ServiceApproximate monthly costNotes
ZenRows entry planaround $69/mo (verify on their pricing page)Fully managed; premium residential requests cost more
ZenRows mid-tierseveral hundred dollars per month at 100k requestsTiered concurrency and proxy-class pricing
fastCRW (cloud, flat credits)one stack, credits scale with combined search-plus-scrape volumeOne credential covers search and scrape
fastCRW (self-hosted, AGPL-3.0)infrastructure only6.6 MB resident set on the benchmark fits on the smallest VMs

Migration Path

fastCRW exposes a Firecrawl-compatible REST surface, so the move from ZenRows is usually a base-URL change plus a small response-shape update. Example in TypeScript:

import { Crw } from "crw-ts";

const crw = new Crw({
  apiKey: process.env.FASTCRW_API_KEY!,
  baseUrl: process.env.FASTCRW_BASE_URL ?? "https://api.fastcrw.com/v1",
});

export async function readPage(url: string): Promise<string> {
  // Replaces a ZenRows GET /v1/?url=... + apikey=... call
  const result = await crw.scrape({
    url,
    formats: ["markdown"],
    // For pages that previously needed ZenRows' premium proxies,
    // enable the rendered path on the same call:
    render: true,
  });

  return result.data.markdown;
}

If your hardest 5% of targets still need a managed residential-proxy fallback, you can keep ZenRows behind a feature flag for those and route the other 95% through fastCRW — most teams find this saves more than it costs.

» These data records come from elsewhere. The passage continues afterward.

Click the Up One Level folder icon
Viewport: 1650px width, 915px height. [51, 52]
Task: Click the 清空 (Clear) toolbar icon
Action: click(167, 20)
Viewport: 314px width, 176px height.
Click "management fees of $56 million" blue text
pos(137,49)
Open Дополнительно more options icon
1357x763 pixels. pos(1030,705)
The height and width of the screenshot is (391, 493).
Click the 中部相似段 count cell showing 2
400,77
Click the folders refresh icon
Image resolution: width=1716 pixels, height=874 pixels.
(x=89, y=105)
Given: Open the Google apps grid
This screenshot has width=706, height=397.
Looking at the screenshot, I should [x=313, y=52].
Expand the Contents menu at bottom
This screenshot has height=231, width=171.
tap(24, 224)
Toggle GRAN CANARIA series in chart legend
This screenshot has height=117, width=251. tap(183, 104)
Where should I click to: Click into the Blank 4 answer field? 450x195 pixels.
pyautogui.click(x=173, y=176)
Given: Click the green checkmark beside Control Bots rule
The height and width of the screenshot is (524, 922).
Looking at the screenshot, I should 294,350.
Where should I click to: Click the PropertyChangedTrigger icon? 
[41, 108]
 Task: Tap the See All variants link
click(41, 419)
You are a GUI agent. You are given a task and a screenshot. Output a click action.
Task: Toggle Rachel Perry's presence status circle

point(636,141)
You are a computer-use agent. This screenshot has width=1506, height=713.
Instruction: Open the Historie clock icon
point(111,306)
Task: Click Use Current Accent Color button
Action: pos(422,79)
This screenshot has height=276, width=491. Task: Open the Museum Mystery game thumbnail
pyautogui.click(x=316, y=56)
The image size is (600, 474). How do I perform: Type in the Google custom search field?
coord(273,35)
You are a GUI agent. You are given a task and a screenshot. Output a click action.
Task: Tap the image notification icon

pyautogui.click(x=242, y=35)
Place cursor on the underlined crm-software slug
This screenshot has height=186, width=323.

Recommended Evaluation Flow

  1. Run your real target URLs in the playground and inspect the rendered output side-by-side with your current ZenRows responses.
  2. Read the 1,000-URL benchmark to see the 92% coverage and 833ms latency in context.
  3. Review the benchmark methodology so you can reproduce the workload on your own URL list.
  4. Compare endpoint shape against the search docs and scrape docs.
  5. Wire the MCP server into Claude Desktop or Cursor and verify the agent loop end-to-end.
  6. Keep ZenRows behind a feature flag for the small set of targets that genuinely need a managed residential-proxy stack.

The decision is workload-specific. fastCRW is the stronger ZenRows alternative when self-hosting, Rust efficiency, and a unified agent-shaped web scraping API matter more than a fully managed anti-bot pool.